WHAT IS REQUIRED: When the line containing "The width and height of the screenshot is (1280, 720)." is reached, begin transcribing. Continue exactly through the final line of the listing, and return nothing else.

DATA SHOWN:
*** Block opens ***
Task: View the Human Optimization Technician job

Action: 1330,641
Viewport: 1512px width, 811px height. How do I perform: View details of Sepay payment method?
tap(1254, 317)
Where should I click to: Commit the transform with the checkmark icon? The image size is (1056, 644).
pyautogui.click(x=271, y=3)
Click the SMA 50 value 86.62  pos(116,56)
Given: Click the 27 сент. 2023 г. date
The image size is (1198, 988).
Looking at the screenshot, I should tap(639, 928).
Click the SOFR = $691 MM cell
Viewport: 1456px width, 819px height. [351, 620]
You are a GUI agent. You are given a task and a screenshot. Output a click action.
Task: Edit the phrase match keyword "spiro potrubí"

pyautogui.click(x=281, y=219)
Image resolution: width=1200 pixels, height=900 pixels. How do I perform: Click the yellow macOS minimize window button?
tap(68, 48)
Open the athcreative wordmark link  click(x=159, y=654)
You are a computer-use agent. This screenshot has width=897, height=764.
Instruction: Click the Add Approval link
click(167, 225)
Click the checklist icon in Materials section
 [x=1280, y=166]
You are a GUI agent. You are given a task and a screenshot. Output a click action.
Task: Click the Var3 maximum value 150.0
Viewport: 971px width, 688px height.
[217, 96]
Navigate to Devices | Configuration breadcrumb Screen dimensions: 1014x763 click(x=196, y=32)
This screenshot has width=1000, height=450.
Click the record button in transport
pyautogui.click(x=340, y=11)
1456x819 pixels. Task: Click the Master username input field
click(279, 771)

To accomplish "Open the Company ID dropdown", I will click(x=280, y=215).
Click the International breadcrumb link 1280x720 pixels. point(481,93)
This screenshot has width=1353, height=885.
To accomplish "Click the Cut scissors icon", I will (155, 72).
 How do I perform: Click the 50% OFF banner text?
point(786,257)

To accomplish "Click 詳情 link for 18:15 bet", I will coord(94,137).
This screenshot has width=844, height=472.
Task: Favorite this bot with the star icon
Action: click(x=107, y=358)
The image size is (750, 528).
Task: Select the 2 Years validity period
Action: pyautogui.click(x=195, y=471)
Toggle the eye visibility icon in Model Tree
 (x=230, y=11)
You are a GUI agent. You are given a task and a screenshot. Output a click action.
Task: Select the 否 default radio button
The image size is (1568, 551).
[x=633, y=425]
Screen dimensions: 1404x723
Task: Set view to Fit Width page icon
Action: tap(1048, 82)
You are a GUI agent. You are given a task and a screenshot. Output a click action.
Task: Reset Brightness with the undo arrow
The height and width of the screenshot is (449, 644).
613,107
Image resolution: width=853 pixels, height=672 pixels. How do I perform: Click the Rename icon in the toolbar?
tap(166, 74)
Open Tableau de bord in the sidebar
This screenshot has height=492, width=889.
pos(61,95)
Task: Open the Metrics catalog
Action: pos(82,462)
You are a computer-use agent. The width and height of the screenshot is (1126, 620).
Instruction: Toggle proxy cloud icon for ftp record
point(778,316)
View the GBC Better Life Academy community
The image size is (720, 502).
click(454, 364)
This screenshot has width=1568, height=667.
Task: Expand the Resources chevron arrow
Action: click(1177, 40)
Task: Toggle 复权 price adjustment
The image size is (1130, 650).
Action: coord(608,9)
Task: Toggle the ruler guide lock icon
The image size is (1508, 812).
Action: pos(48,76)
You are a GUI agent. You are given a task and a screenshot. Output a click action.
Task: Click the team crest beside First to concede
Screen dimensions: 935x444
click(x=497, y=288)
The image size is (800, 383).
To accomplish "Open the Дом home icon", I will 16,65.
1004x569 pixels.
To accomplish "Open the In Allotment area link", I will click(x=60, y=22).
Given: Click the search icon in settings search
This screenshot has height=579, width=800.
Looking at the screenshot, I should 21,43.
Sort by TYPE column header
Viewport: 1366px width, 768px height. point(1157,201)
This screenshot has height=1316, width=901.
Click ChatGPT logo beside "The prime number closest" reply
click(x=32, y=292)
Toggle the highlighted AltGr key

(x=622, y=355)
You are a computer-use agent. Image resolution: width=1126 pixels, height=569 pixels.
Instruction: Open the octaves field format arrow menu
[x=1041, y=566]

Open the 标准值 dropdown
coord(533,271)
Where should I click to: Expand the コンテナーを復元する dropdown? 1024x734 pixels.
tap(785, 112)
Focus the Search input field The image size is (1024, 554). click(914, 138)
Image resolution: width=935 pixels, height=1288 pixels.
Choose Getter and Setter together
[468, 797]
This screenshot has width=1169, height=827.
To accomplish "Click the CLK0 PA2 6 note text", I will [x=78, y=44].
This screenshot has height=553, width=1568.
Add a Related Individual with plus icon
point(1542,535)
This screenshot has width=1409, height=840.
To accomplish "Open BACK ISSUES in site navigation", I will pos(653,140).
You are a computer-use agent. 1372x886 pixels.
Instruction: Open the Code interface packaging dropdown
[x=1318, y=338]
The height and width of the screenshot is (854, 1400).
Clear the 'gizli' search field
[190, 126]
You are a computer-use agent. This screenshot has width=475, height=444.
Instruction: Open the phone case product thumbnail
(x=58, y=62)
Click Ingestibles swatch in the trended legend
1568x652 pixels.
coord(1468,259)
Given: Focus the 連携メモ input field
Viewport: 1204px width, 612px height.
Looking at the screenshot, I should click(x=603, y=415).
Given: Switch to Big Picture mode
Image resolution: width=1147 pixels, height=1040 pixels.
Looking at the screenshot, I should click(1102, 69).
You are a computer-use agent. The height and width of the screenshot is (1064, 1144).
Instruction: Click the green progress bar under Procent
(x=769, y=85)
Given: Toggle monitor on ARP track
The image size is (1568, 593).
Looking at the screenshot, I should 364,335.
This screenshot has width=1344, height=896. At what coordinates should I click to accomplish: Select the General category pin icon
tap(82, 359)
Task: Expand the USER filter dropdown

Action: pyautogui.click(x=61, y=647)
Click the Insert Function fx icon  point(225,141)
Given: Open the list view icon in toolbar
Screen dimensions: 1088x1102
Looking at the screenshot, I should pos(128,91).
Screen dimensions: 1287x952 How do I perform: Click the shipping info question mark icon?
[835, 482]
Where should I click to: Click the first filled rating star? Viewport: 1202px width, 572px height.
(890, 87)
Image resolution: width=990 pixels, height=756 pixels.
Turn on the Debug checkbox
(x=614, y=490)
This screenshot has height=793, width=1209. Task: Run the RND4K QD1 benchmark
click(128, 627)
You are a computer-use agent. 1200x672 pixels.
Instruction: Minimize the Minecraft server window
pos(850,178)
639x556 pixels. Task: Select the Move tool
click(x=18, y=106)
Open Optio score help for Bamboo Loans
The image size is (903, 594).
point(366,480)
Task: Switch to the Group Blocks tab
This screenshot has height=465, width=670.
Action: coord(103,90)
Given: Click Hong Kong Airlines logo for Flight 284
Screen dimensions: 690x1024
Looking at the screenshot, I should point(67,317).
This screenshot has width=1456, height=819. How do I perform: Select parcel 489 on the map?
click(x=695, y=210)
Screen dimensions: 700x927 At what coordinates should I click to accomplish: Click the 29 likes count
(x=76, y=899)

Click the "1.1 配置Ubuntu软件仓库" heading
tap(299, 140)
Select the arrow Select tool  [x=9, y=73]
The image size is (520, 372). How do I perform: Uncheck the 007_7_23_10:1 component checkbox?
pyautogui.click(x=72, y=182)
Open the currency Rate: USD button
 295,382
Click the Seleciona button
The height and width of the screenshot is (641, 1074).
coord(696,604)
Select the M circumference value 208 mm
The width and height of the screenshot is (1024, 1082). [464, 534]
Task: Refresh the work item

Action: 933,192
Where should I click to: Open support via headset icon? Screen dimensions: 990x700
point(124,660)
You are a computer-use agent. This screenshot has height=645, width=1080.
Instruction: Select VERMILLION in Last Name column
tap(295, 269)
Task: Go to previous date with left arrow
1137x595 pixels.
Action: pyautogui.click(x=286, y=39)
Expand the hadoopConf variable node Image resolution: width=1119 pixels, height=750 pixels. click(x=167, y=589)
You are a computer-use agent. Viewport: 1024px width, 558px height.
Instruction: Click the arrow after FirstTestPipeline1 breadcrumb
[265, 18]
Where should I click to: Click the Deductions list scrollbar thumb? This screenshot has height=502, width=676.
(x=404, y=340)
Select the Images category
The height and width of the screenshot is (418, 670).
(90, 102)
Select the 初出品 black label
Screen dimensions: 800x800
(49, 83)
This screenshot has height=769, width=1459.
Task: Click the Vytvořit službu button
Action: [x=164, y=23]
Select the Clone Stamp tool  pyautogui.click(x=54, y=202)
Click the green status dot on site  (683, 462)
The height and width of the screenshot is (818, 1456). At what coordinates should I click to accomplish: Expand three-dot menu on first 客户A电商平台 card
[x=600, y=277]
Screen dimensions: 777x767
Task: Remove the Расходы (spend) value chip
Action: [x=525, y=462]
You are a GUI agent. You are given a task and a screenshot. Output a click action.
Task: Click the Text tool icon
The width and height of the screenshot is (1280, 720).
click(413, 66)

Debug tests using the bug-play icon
*** Block closes ***
SOLUTION FOR THIS EXERCISE:
The width and height of the screenshot is (1280, 720).
click(413, 66)

Debug tests using the bug-play icon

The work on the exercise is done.